Refinancing made easy: Our story

While surfing around this evening, I found a story at USA Today about how mortgages are at a 37-year low. A 30-year fixed-rate mortgage averages about 5.28% right now.

I don’t usually pay much attention to these stories. We refinanced our first house (from a 9% 30-year loan to a 5.75% 15-year loan), but our current mortgage is in a kind of phantom zone: We have a $207,000 balance at 6.25%, with about 25 years remaining. We think our home is worth about $350,000 ($333,500 according to Zillow), even after the wild swings in housing prices over the past few years.

The USA Today article piqued my curiosity, so I jumped over to Bankrate to see what sorts of loans were available. The site gave me three options:

The best option would give us a 5.00% rate and a monthly payment of $1111. (Our current monthly payment — principal and interest only — is $1386.60.) We could conceivably save $275 per month by re-financing.

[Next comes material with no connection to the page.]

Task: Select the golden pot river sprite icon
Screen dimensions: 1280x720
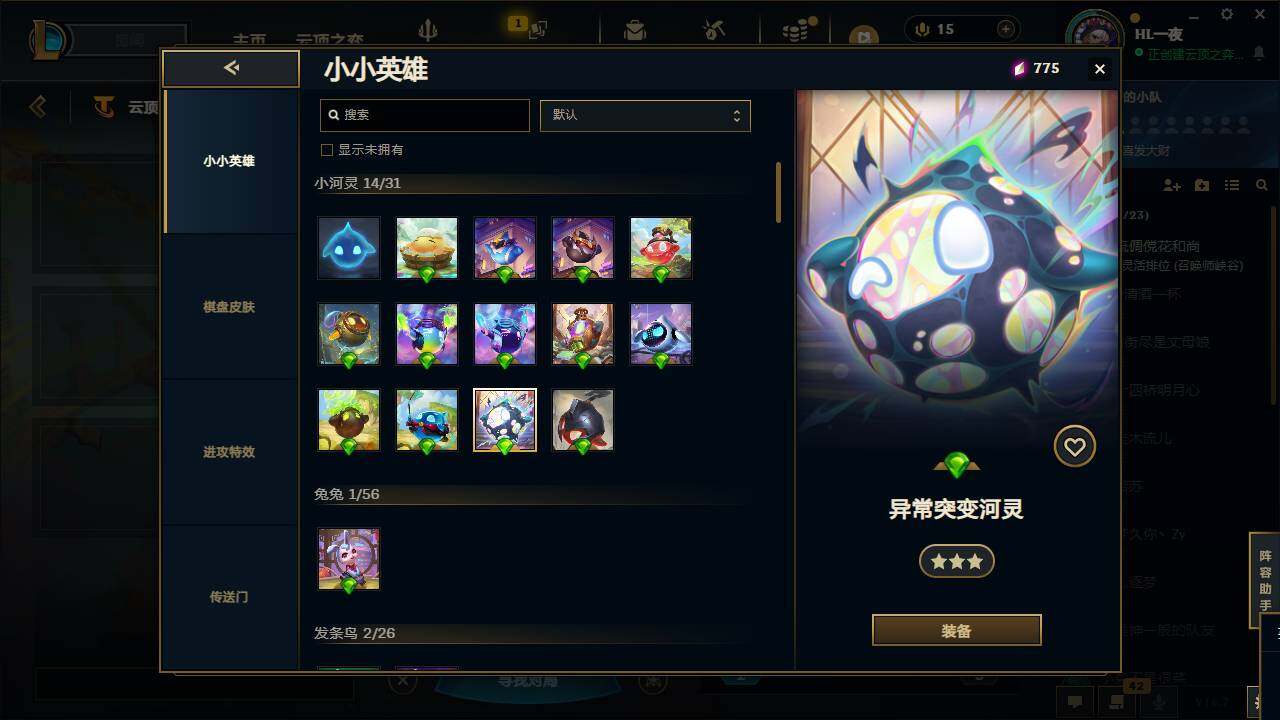Action: pos(349,334)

But then I noticed an ad for a company called AmeriSave. It touted rates as low as 4.25%. A 4.25% 30-year mortgage? My jaw dropped. Literally. Could this be real? I clicked over, filled out the initial form, and took a gander at the rates they offered:

A payment of $1018 per month? That’s $378 less than we’re paying now! Yes, I do see the $6634 in fees and points. Yes, I understand that it will take us 18 months to recover these costs. That’s fine. We still plan to live in this house forever (or until we can afford to relocate to Wells, England).

As a reminder, Kris and I have a mortgage prepayment plan in place. For the past year, we’ve paid $2000 every month, knocking off a a few hundred dollars in principal each time. We would continue to pay $2000 every month even with a new loan, so we’re looking for a low interest rate and low fees.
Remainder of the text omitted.